Quentin Dupieux : J’ai un processus bien à moi pour l’écriture. J’ai pas envie de le révéler aujourd’hui, sinon tout le monde va pouvoir faire les mêmes films que moi, mais voyez, j’écris, je relis comme tout le monde et puis mes amis me donnent leur avis. On tourne alors le film et on se rend compte si les scènes sont réussies ou non. C’est complètement banal, c’est comme pour tous les films.
Gregory Bernard : Finalement ce n’est pas si banal que cela, car il n’y a pas d’intervention ou très peu. On a la chance d’être ses premiers lecteurs.
Eric Judor : Si je peux me permettre, il ne me demande pas du tout mon avis. Il s’en fout à la limite et quand je lui donne, il va à l’inverse de mon avis. Il fait style qu’il est ouvert aux propositions, mais en réalité non.

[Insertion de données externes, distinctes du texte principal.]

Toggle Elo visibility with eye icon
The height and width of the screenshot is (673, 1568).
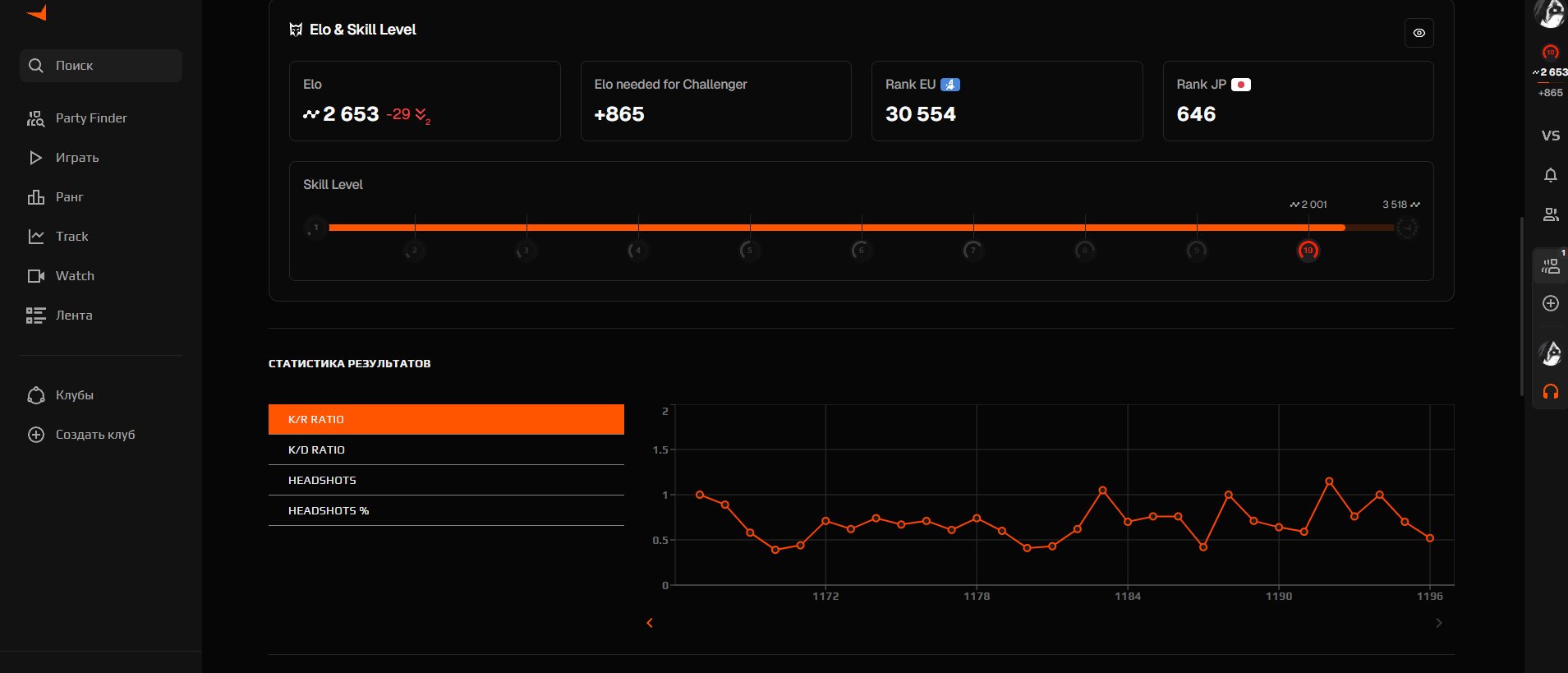click(1419, 33)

Q : J’aimerais savoir ce qui caractérise vos films, car ce n’est pas un cinéma de l’absurde. Si vous pouvez le définir, car c’est un contrepoids et ce n’est pas si absurde que cela quand on regarde. Pour les comédiens, est-ce que c’est aussi un tournage de l’absurde ?Dupieux : Je vais répondre à la place de Eric. Non, ce sont des tournages très sérieux et très studieux. Mais lui, il ne s’en rend pas compte. Le mot absurde est chouette, mais ne veut plus dire grand-chose malheureusement. De mon point de vue, ce film-là est un film tout à fait normal, qui ressemble à la vie.
Judor : Maintenant, si je peux répondre, Quentin ne me donne pas une grand latitude de jeu. Il sait exactement ce qu’il veut, ce qui fait que lorsque je commence à m’écarter de la ligne qu’il m’a composée, on coupe alors en pleine scène. Comme je fais partie de son œuvre, cela ne va pas être un numéro d’acteur qu’il va demander aux comédiens. Il va leur demander de jouer le plus près possible du texte sans donner trop de nuances, juste servir la situation et servir l’idée qu’il a de son œuvre.

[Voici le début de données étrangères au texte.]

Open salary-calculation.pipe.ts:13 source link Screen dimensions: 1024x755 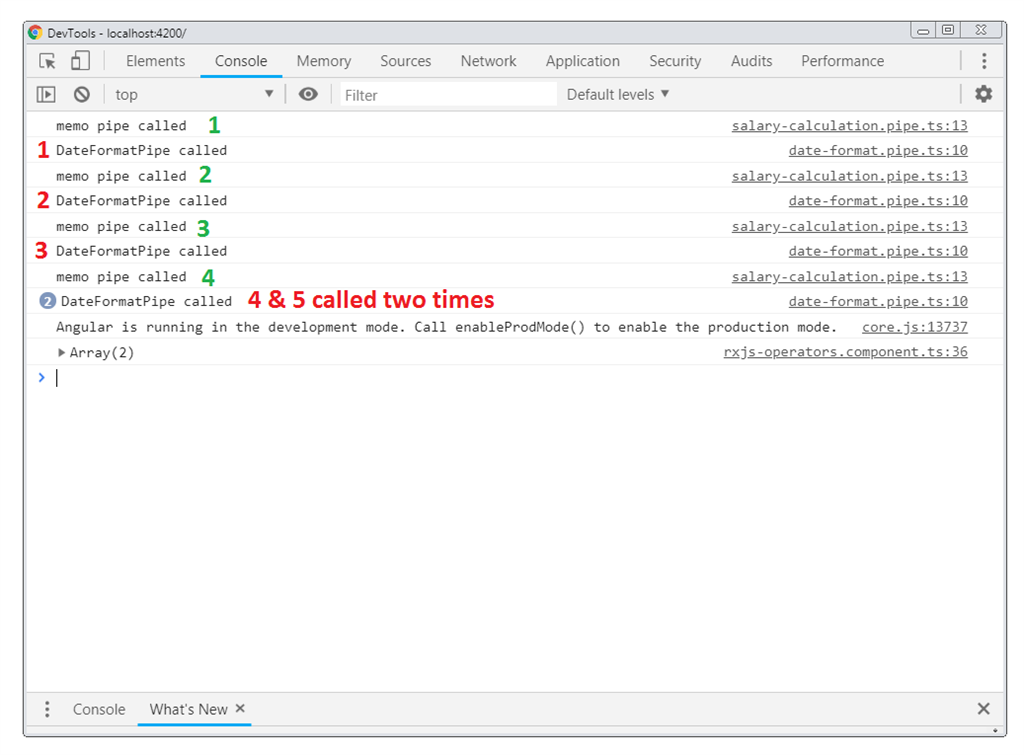pos(849,125)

Q : Ce film est fait par des Français aux Etats-Unis. En même temps, je pense que c’est suite à une analyse après avoir observé les Américains et leur comportement envers leurs animaux de compagnie. Comme vous l’avez dit tout à l’heure, c’est un film qui parle de la vie.Dupieux : Malheureusement non. J’adorerais dire oui, mais non. J’observe les chiens depuis très longtemps au travers de mes voyages aux Etats-Unis. Ce n’est même pas mon point de vue sur l’Amérique.

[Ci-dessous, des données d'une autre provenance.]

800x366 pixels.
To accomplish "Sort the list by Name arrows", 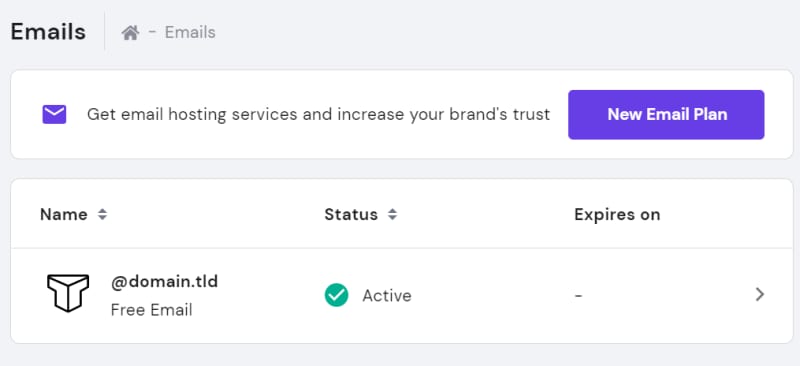I will 103,214.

Bernard : Merci de poser cette question. Avec Quentin, on a un petit peu décidé ensemble de cette ligne éditoriale et d’aller tourner des films en anglais là-bas, car on pense que les artistes français qui ont une dimension internationale peuvent tourner en anglais. C’est vrai que c’est inspirant les Etats-Unis, un lieu pour produire particulier. On mélange des équipes françaises et américaines, des stars francaises et des stars américaines. C’est le pari de faire des films indépendants français en anglais et aux Etats-Unis. Dans cette démarche, on trouve qu’il y a une énergie complètement nouvelle et très excitante.
Dupieux : Si je peux rajouter, c’est aussi très agréable d’être exotique pour les Américains. Cela les mets dans un climat particulier, je pense. Je ne parle pas très bien anglais, je me débrouille. Pour eux, je suis clairement un étranger et j’apporte quelque chose d’étrange et qui n’est pas leur quotidien.
Q : Quentin, j’ai entendu parler de vous avec le film « Steak », que je voulais voir mais que je n’ai pas réussi à voir et que je n’ai toujours pas réussi à voir …Judor : Bah télécharge-le, il ne te reste plus que cette solution. Tu as peut-être un souci moteur, car c’est assez simple : tu tapes « Steak » et « téléchargement » et tu devrais trouver un site. Comment cela se fait que tu n’as pas réussi ? Tu es un peu gogol ? Sinon, sur les autoroutes, les stations services … Vas-y, fonce !
Dupieux : Je suis sûr que tu vas réussir à le voir. Tu devrais l’avoir pour deux euros.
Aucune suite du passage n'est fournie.